In certi casi, queste posizioni possono esser solo “millantate” ed il RUP deve evitare di fornire dati in “eccesso” (soprattutto se “riservati”) che in realtà potrebbero essere negati.

Diversa, a titolo esemplificativo, è la posizione del secondo in graduatoria che oggettivamente ha una posizione “di privilegio” in relazione ad un eventuale ricorso visto che, in caso di annullamento degli atti di aggiudicazione potrebbe effettivamente, aggiudicarsi la gara.

In questo caso, anche il semplice riferimento alla possibilità di adire il giudice amministrativo deve essere attentamente valutata dal RUP anche se – in realtà – il secondo classificato potrebbe non agire in giudizio.

Può essere utile, sotto il profilo pratico/operativo riportare quanto evidenziato dall’ANAC – sul tema – in un recentissimo parere (n. 608/2018).

Il parere si può riportare per sommi capi:

  • in primo luogo l’ANAC rammenta che “la giurisprudenza formatasi sul previgente art.  13 del d. lgs. 163/2006 (le cui acquisizioni sono utilizzabili anche  nell’attuale quadro normativo) ha ritenuto che la tutela del segreto tecnico o  commerciale non può essere, per la prima volta, evidenziata in sede di  opposizione all’istanza di accesso, dovendo essere tale indicazione oggetto di  esplicita dichiarazione resa in sede di offerta e che compete all’amministrazione  aggiudicataria, in sede di valutazione dell’istanza di accesso pervenuta,  valutare, sulla base della dichiarazione in precedenza resa dall’offerente, se  l’inerenza del documento al segreto tecnico o commerciale si fondi su una  “motivata e comprovata dichiarazione” (TAR Bari Sez. III, 26 giugno 2017, n.  741);
  • in altri termini, l’impresa partecipante all’appalto, al fine di escludere  l’esercizio del diritto di accesso anche “difensivo”, ha il preciso onere di  esplicitare, in concreto e non mediante il ricorso a clausole di mero stile o a  formulazioni generiche, le ragioni per le quali l’eventuale conoscenza delle  informazioni tecniche contenute nei documenti richiesti possa arrecare  nocumento alla stessa;
  • l’Autorità – anche in passato – ha reputato legittimo il diniego alla richiesta di ostensione della documentazione tecnica nel caso in cui l’operatore economico aggiudicatario ha ritualmente negato l’accesso agli atti e l’istante non dimostri l’effettiva utilità di tale documentazione rispetto all’indizione di uno specifico giudizio (delibera n. 395 del 12 aprile 2017);
  • però, quando il soggetto richiedente è collocato al secondo posto in graduatoria, per giurisprudenza  consolidata riveste una posizione particolarmente qualificata  nell’ambito della procedura di gara,  nel senso che il diritto di  accesso dal medesimo esercitato si configura come strumentale ad un’eventuale  azione giudiziaria, così da dover essere in ogni caso assentito (TAR  Lombardia – Milano, Sez. III, 15 gennaio 2013, n. 116);
  • l’interesse al ricorso deve ritenersi infatti in ogni caso  sussistente:
    a) perché il concorrente è leso in via diretta ed attuale dall’aggiudicazione in favore dell’altro concorrente;
    b) perché un interesse, anche solo potenziale, sicuramente sussiste, sia quale interesse “finale” al conseguimento dell’appalto, sia – in via alternativa (e normalmente subordinata) – quale interesse “strumentale” alla caducazione dell’intera gara e alla sua riedizione (Cons. Stato, sez. VI, 18 gennaio 2018, n. 293).

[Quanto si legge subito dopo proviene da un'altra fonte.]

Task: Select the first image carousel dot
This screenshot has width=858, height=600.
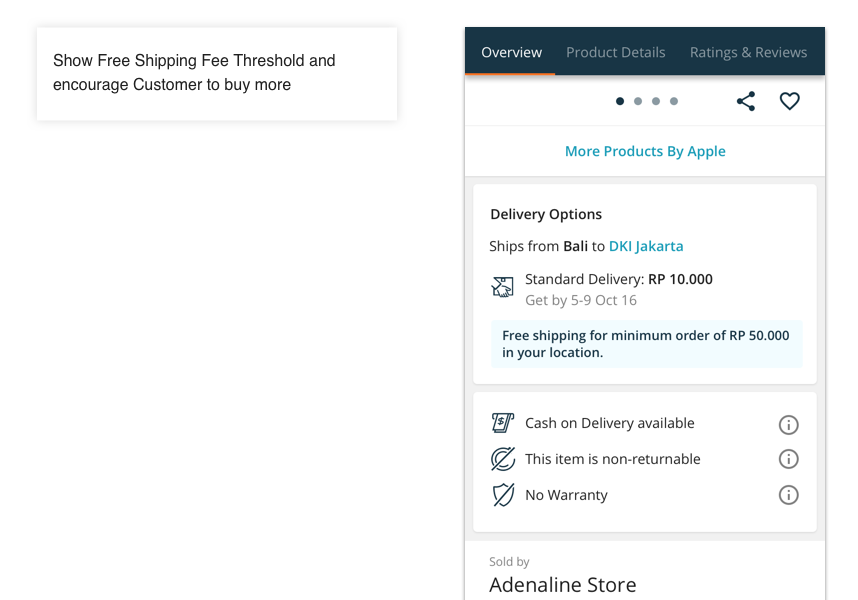Action: [620, 101]
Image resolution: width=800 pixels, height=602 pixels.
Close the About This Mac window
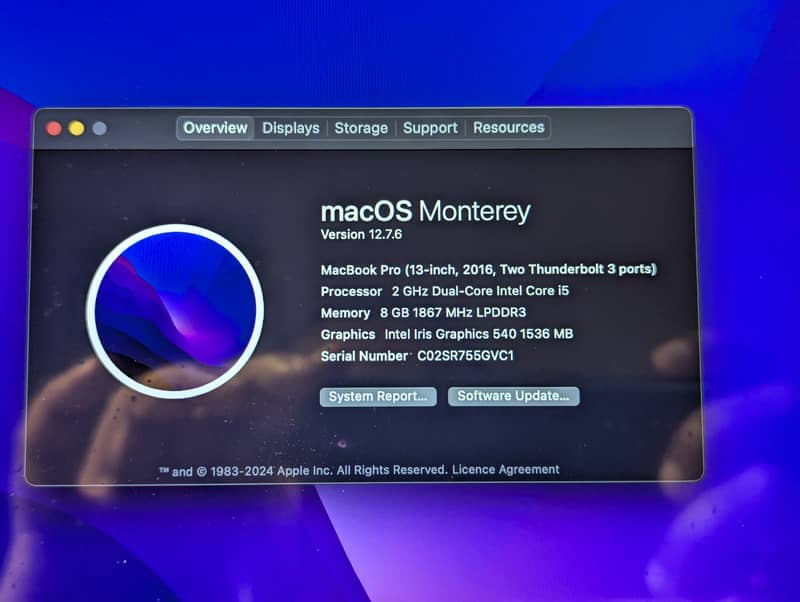[x=54, y=128]
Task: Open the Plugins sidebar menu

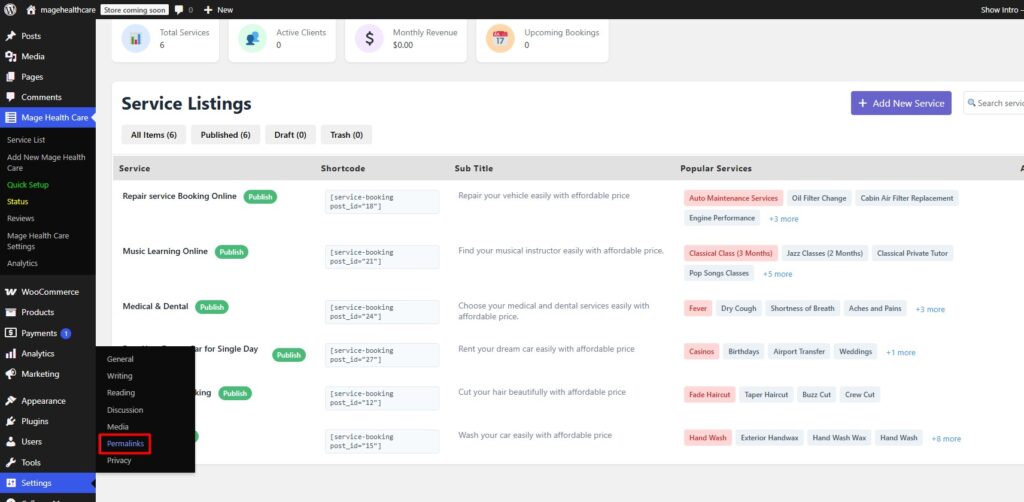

In conclusione, l’ANAC ritiene che se anche non sia stata esplicitata la volontà di adire il giudice amministrativo, il RUP non può prescindere dal fatto di trovarsi di fronte all’istanza di accesso del secondo classificato ed in quanto tale in posizione qualificata.

In questo caso il diniego all’accesso non può ritenersi giustificato soprattutto nel caso (come quello trattato dall’autorità anticorruzione) in cui l’appaltatore controinteressato non riesca a dimostrare il pericolo di violazione di un segreto “tecnico/commerciale”.

È logico, però, evidenziare che qualora il secondo graduato faccia richiesta di accesso finalizzata ad agire in giudizio, difficilmente potrebbe ritenersi legittimo un diniego all’accesso.